Entlastung und Prävention in einem
Die ersten Wochen zeigen Wirkung. «Unsere Patienten sind unglaublich dankbar für dieses niederschwellige Angebot», bemerkt Kelly Kilchmann. Es gebe keinerlei Hürden oder Bedingungen, die Beratung finde in einem vertrauten Umfeld statt – direkt im Haus der Hausärzte. Für das Ärzteteam bedeutet dies spürbare Entlastung. «Wir wissen nun, dass das Zuhören nicht das Ende der Hilfe ist», sagt Iten. «Wir können unsere Patienten guten Gewissens in erfahrene Hände geben und bleiben gleichzeitig eng verbunden.» Auch Andreas Weisshaar bekräftigt die Relevanz: «Die Lücke zwischen Medizin und Sozialwesen ist seit Jahren bekannt. Studien zeigen klar, wie notwendig solche Angebote sind – doch oft scheitert es an der Finanzierung.»
Finanzierung: Notwendig – aber noch ungeklärt
In der Pilotphase finanziert das Doktorzentrum das Angebot selbst. «Wir wollen es den Patientinnen und Patienten, die es brauchen, kostenlos zur Verfügung stellen», betont das Team des Doktorzentrums Mutschellen. Bis zum Sommer soll das Projekt laufen, anschliessend wird es ausgewertet. Die Gemeinden des Mutschellen wurden angefragt, prüfen die Unterstützung noch. «Die Finanzierung steht noch in den Wolken», sagt Kelly Kilchmann. Dabei sei der Nutzen für die Gemeinden offensichtlich. «Teure Hospitalisierungen können verhindert werden. Das spart Kosten – und stärkt die Lebensqualität.»
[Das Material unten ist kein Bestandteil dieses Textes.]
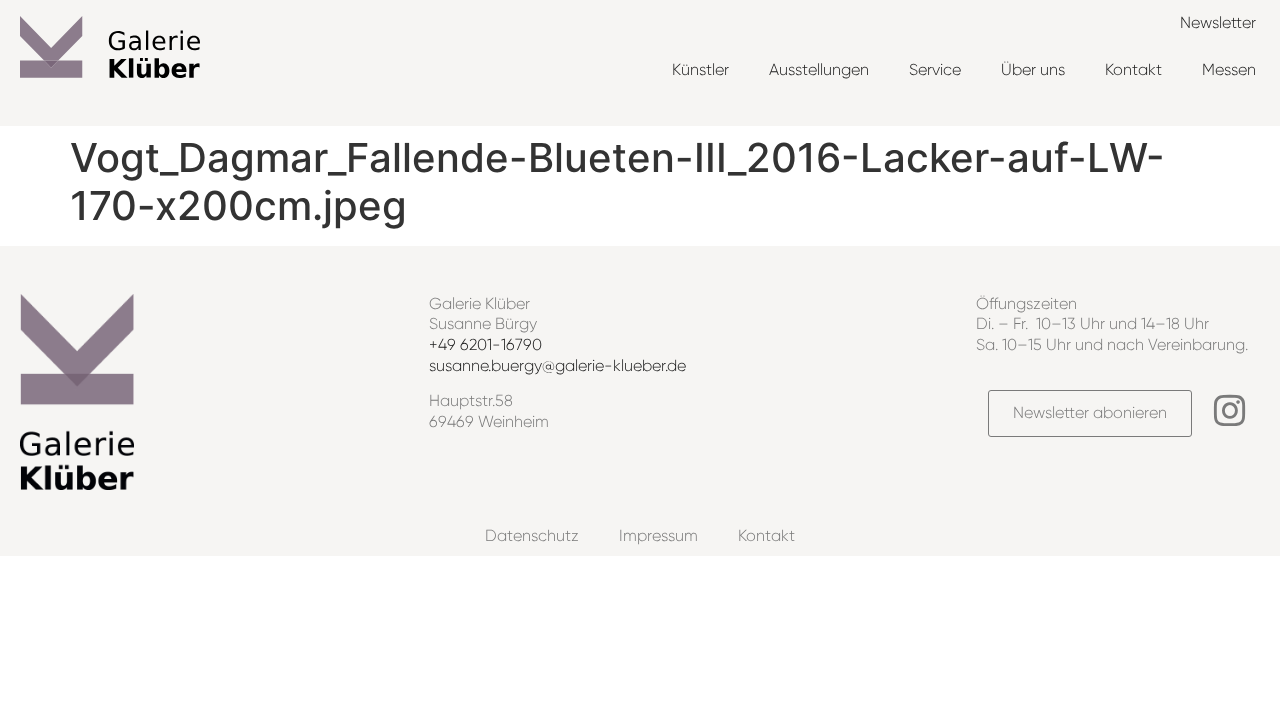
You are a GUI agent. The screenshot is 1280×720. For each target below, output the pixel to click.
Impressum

Ein dauerhaftes, strukturiertes Modell sei das Ziel. «Wir wollen ein System schaffen, das auffängt, bevor es zu spät ist», macht Michela Iten deutlich. «Denn Prävention ist immer besser – für die Patientinnen, die Angehörigen, die Ärzte und die Gemeinden.» Die Fragezeichen im Leben der Menschen sollen minimiert werden. «Niemand bleibt allein. Auch diejenigen nicht, die sonst durch die Maschen fallen.»